Il business italiano delle sofferenze vale 52 miliardi

Il grande business delle sofferenze cambia marcia, spinto dalla montagna di crediti a rischio di cui vogliono – o meglio, devono – disfarsi le banche italiane. Al giro di boa del 2016, dice una fotografia scattata da Deloitte, le vendite dei crediti non performanti Npl (non performing loans), a livello europeo, avevano già superato 112 miliardi, più delle operazioni concluse in tutto il 2015. Gli affari più grossi si fanno nel nostro Paese: agli 11,4 miliardi di crediti a rischio già passati di mano, si sommano i 40,6 miliardi per cui le trattative sono in stato avanzato. All’interno del numero, ovviamente, ci sono i 27 miliardi di cui il Monte dei Paschi si libererà entro la fine dell’anno, ma anche somme più piccole. Quali? Circola l’indiscrezione secondo cui il fondo americano Apollo punta a un pacchetto da mezzo miliardo di euro di sofferenze attualmente in carico alle Banche di credito cooperativo, mentre la Popolare di Bari ha appena ceduto un portafoglio di 480 milioni grazie all’abbinamento della cartolarizzazione con l’assegnazione dei rating ed il rilascio della Gags, la garanzia pubblica che – dopo la lunga trattativa con l’Europa – fa il suo debutto. Un’operazione innovativa, che dovrebbe essere replicata su un altro pacchetto da 300 milioni e permette di alzare il prezzo delle sofferenze.

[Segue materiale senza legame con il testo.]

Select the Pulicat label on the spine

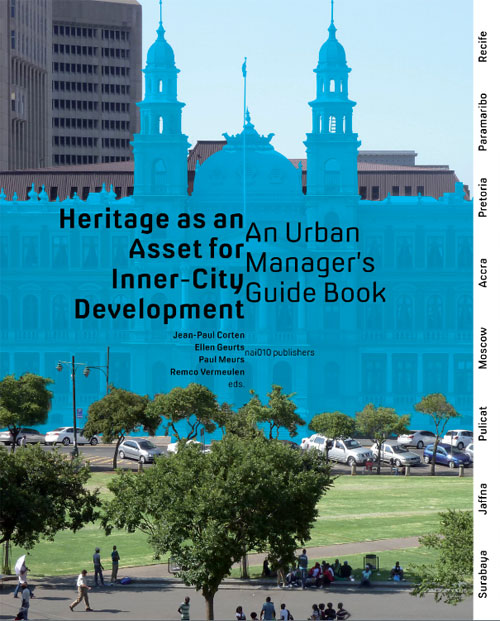coord(482,423)
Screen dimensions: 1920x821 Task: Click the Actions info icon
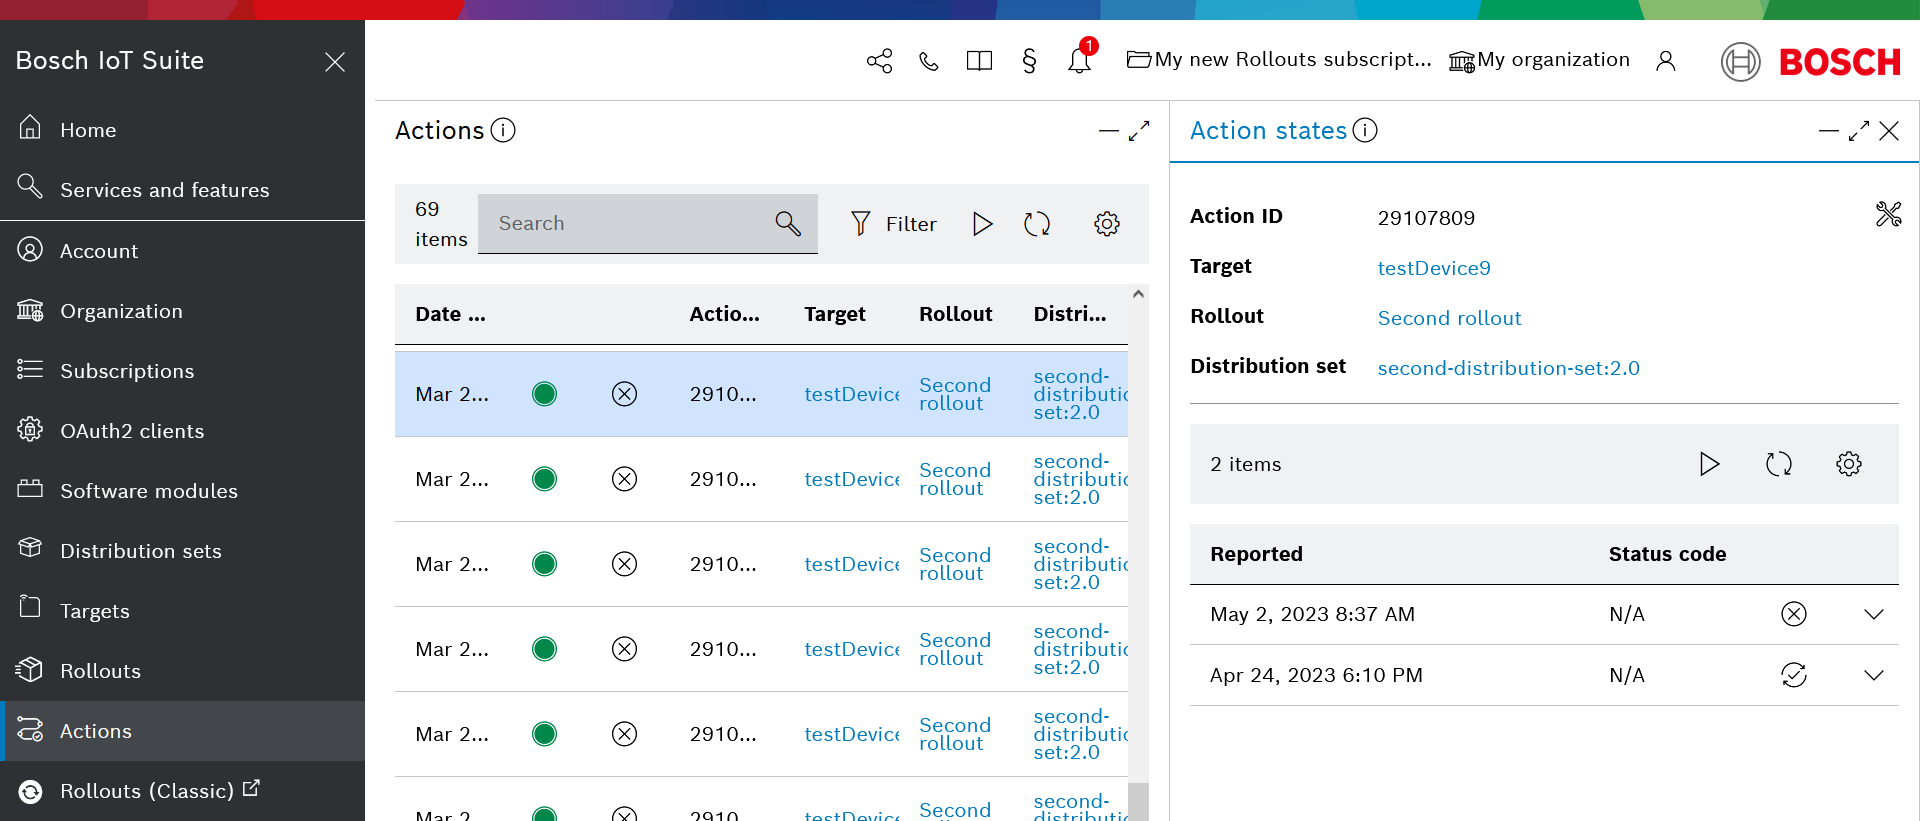point(503,131)
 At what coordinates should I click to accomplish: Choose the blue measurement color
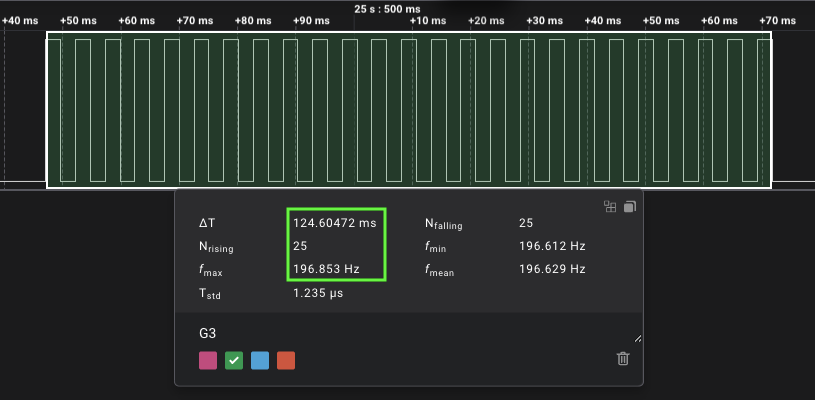[260, 361]
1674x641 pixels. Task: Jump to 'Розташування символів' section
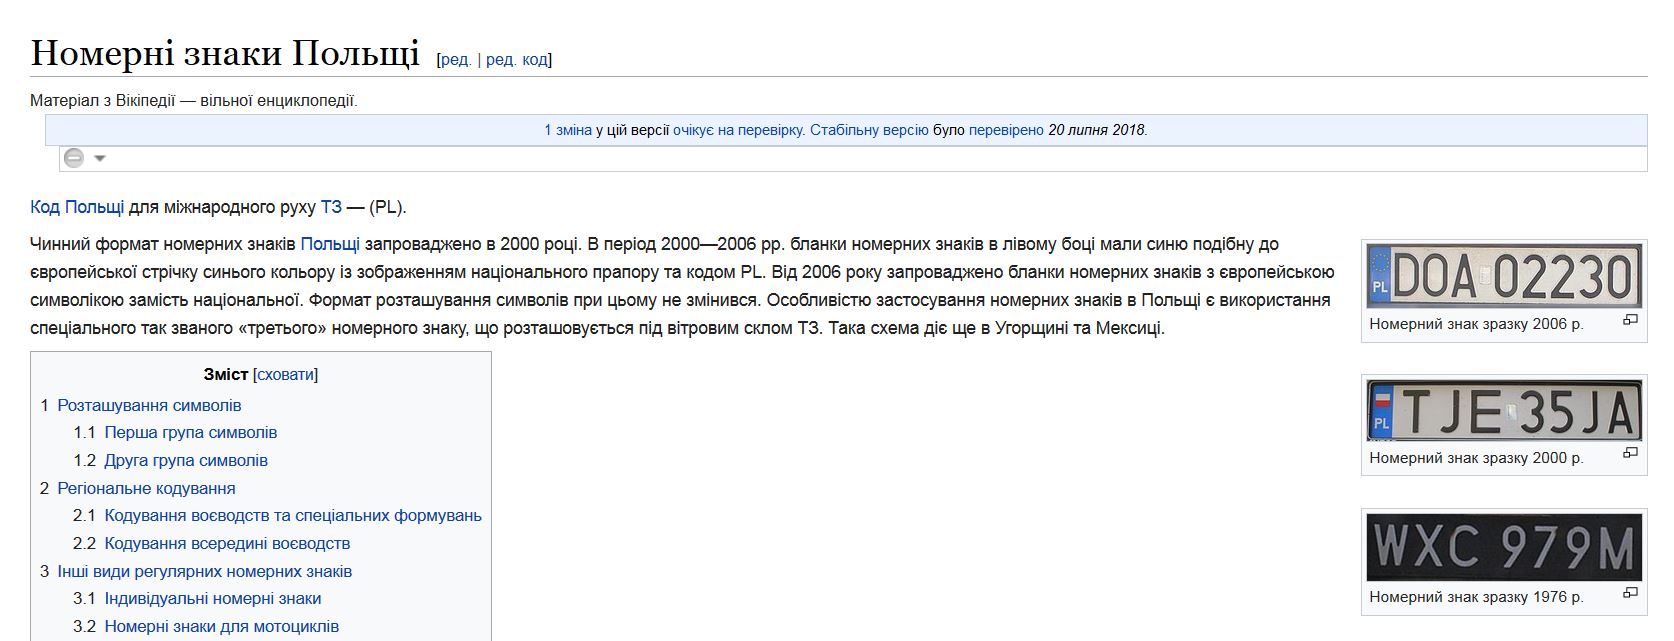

«Le vendite di npl in Italia crescono e guidano il mercato» commenta l’analista di Deloitte David Edmonds, ma «i livelli di crediti deteriorati sono ancora enormi, a circa 360 miliardi di euro. In ogni caso – prosegue – il governo italiano ha aumentato il suo coinvolgimento nel mercato degli Npl e fatto passi importanti perché resti aperto agli investitori». Lo scorso anno, secondo Deloitte, le banche italiane avevano vendute 17,3 miliardi di crediti, dietro solo alla Gran Bretagna (44,5 miliardi). La più attiva? Unicredit, con 4,6 miliardi di cessioni.